If Humana and Hospital Corporation of America cannot negotiate their contract by July 10, HCA will no longer be an in-network provider for hundreds of thousands of Humana customers in Florida, reported WGCU.org.
The Louisville-based insurer has nearly 1 million Medicare patients in Florida, while HCA is the largest for-profit hospital chain in the state, with nearly 46 hospitals or surgery centers.
Fourteen HCA hospitals rank among the 50 with the largest cost-to-charges markups in the United States, FierceHealthFinance previously reported. High markups can give hospitals greater leverage with insurers in price negotiations, which can contribute to higher premiums and increased overall spending.

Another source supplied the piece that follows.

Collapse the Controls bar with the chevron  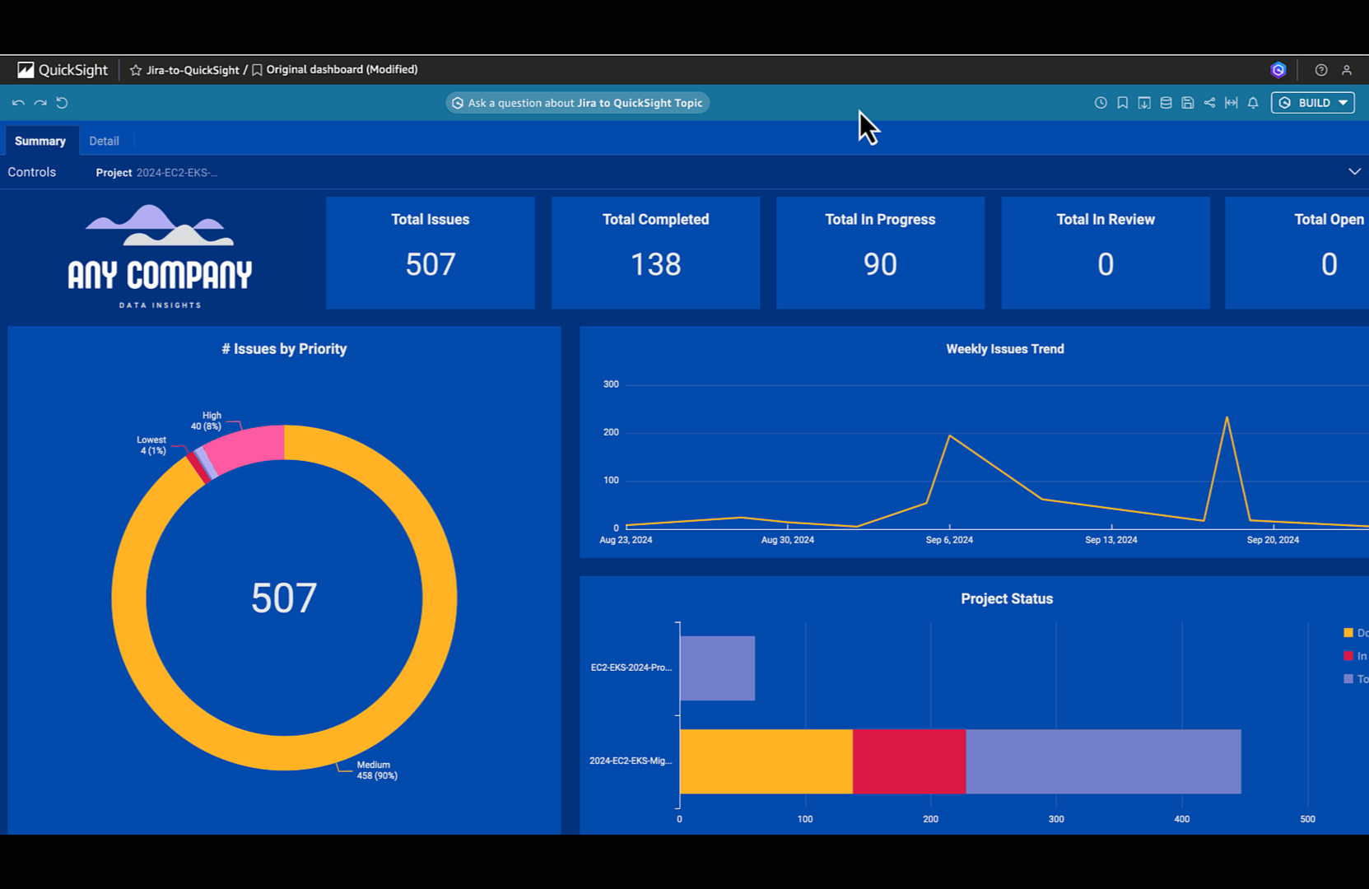1354,172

Humana--which sent letters to its Florida customers 30 days before the contract's expiration, per federal government protocol--told members that their plan benefits remain the same and reassured them that the insurer has contracts with other hospitals and surgery centers.
But the potential contract saga comes during a critical time for most Humana members. It's the middle of the plan year for both its Medicare and Marketplace beneficiaries, meaning members cannot change plans mid-year, noted the article.

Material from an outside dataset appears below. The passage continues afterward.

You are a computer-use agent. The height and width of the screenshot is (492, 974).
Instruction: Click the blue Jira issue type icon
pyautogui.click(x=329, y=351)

Should July 10 roll around with no deal, Humana told members undergoing treatment at an HCA hospital that they may continue to receive in-network rates if they receive approval from the insurer.

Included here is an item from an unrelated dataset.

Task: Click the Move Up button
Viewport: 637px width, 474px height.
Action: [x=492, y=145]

Even though HCA spokeswoman J.C. Sadler said the company is "optimistic it will be worked out," and that letters to members tend to be false alarms, a Humana-HCA showdown may cause some major drama in the state, since both companies command large share of the market, noted the article.
Humana did not comment on the contract dispute, which surfaced just days after Humana issued an 8-K filing to relay that it will enter a quiet period amid growing speculation that it will be acquired.